His father standing by heard and smiled in pity. “John, old man!” was all he said.
There was some little delay while Jerry clumsily drove his cab up to the board platform, and Elizabeth, who had also come down to the station, found herself alone with John for a moment.
“I’m so sorry, John,” she said.
Her chagrin at the trite inadequacy of her words received instant compensation when John replied melodramatically, just as she feared he would:
“It is nothing. Say no more. The light without has gone to feed the flame within.”
Then she guided him into the cab, and the others silently clambered after and took their places. Jerry’s fumbling at the door-catch and the sharp bang of the door’s closing awoke in each the same memory. Certainly there had been happier home-comings than this of John Swinnerton to Graytown.
There was no conversation during the long ride to the Swinnertons’ home, the residence of Graytown’s leading family. To Elizabeth’s relief, John’s mother had insisted upon sitting by him, and as John sat idly holding his mother’s hand, Elizabeth was shocked to surprise herself smiling at the idea of John’s fancying it to be her hand.
Once home, the party broke up immediately. The hour was late, and John, the bereft sense of his affliction fresh upon him, craved the solitude of his old room. He could feel the way even now. His mother attempted, in the overflowing tenderness of her heart, to follow him.
“No, mother, not to-night,” he remonstrated, kissing her, and gently pushing her from the room.
He heard her crying in his father’s room as he undressed. Then he lay down, and, utterly fatigued and worn out, fell asleep almost instantly.
Graytown, after the manner of most inland towns, followed with close interest the careers of its young men, even after they had fled, as is their wont, to the great cities, which drew them forth into the vortex of human activity and strife. Nor was this interest less tenacious for the fact that they left behind them scores of young unmarried women, who watched their struggles for riches and honor, and while waiting found encouragement in sundry notes and epistles confided to envelopes bearing the postmark of one or another far-away metropolis. So was John’s career the cynosure of Graytown in general and of Elizabeth in particular.
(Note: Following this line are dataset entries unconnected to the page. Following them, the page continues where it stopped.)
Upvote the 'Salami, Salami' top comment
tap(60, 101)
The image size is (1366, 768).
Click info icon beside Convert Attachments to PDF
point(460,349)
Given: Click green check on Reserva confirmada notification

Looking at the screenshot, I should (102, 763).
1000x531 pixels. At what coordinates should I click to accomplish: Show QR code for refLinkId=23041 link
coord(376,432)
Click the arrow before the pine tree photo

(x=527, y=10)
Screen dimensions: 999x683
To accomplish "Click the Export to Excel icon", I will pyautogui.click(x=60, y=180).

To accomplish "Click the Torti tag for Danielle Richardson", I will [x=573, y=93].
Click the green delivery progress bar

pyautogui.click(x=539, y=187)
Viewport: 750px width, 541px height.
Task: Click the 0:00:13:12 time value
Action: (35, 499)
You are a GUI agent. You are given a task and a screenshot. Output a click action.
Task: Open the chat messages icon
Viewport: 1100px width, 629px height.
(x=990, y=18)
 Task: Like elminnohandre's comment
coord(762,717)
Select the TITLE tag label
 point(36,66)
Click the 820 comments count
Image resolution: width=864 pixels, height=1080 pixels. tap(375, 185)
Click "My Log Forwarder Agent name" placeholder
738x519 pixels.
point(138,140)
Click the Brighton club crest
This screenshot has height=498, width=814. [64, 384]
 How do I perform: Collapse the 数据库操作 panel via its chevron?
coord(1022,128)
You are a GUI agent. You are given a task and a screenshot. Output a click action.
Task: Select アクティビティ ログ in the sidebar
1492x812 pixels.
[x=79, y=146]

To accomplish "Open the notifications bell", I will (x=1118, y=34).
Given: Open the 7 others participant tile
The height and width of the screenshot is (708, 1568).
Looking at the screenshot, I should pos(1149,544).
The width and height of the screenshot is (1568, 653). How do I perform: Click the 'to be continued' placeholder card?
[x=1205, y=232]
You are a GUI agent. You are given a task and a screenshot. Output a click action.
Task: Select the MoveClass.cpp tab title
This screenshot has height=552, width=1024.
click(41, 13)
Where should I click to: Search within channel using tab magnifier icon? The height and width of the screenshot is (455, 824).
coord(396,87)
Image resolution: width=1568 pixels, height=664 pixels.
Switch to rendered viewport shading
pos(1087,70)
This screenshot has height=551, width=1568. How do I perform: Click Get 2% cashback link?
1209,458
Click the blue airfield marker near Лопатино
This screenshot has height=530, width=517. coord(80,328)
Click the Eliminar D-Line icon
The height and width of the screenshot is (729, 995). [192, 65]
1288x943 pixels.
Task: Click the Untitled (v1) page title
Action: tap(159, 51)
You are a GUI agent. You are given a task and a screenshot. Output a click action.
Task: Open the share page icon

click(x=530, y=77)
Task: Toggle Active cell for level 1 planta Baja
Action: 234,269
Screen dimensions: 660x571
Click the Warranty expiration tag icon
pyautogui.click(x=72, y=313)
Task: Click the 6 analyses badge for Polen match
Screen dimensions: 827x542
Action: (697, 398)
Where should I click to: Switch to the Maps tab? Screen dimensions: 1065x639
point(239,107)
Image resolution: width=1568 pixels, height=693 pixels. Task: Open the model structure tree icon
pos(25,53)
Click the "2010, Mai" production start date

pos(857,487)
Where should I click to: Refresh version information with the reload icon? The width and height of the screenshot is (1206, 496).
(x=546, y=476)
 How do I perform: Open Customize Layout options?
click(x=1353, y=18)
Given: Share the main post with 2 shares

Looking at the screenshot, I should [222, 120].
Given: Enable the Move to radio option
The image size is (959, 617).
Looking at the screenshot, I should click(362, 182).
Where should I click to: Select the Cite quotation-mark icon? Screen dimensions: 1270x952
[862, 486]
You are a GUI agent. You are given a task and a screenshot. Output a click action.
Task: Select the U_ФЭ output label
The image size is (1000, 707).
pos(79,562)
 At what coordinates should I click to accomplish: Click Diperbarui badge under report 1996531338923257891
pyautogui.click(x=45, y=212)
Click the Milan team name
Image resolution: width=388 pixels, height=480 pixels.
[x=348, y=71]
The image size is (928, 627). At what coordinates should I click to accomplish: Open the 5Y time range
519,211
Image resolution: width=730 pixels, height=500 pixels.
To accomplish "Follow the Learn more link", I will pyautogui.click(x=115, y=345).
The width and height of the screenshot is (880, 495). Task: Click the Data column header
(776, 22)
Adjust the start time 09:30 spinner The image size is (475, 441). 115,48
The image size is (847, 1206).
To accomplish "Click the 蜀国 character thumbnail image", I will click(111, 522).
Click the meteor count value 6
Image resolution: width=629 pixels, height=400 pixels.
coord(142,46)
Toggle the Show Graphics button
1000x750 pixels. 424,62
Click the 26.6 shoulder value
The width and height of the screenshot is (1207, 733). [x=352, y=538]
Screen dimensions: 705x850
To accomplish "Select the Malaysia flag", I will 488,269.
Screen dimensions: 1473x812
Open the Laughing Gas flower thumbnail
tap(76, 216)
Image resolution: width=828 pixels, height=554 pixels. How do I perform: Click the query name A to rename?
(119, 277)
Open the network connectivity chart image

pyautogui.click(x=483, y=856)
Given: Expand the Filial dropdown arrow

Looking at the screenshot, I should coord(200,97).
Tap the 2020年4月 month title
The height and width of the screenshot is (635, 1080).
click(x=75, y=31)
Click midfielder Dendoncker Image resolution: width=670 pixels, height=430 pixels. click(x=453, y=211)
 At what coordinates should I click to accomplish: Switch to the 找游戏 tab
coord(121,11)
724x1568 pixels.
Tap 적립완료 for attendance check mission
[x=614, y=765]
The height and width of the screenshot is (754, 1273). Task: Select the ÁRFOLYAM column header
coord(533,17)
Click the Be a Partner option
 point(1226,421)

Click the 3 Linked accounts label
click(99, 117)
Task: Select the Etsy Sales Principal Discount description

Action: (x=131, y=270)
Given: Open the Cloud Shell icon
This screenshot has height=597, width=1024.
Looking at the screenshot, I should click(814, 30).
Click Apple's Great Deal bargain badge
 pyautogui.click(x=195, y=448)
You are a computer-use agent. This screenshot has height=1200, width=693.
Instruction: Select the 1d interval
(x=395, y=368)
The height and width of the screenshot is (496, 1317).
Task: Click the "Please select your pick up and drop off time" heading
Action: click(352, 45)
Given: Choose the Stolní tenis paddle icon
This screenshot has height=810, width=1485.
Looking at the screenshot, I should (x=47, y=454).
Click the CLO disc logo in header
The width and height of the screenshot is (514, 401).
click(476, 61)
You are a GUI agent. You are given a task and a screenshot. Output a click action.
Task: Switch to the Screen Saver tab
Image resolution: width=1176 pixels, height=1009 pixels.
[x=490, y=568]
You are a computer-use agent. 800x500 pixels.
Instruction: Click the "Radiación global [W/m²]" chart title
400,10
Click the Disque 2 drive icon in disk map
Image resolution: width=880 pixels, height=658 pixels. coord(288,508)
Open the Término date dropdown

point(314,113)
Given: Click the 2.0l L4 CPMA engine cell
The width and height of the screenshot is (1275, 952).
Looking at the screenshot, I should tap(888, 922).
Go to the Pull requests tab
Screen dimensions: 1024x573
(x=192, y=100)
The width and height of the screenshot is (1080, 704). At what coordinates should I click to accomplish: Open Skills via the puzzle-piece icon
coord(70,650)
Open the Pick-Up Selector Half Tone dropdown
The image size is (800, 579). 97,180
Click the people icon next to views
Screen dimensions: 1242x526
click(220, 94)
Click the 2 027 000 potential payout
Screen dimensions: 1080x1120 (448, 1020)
Graytown’s solicitude for the welfare of the native was none the less genuine because an inquisitive sympathy was its accompaniment. Thus, on the morning following the sad reunion at the railroad station, John’s arrival and misfortune were known to the whole town. Early-morning neighbors on their way to office and shop stared cautiously at the red curtains that shut out the light from John’s room. The newsboy when he brought the morning paper asked the cook how John was. When John’s mother opened the library door on the veranda to receive from the postman the day’s mail, his inquiry brought tears to her eyes.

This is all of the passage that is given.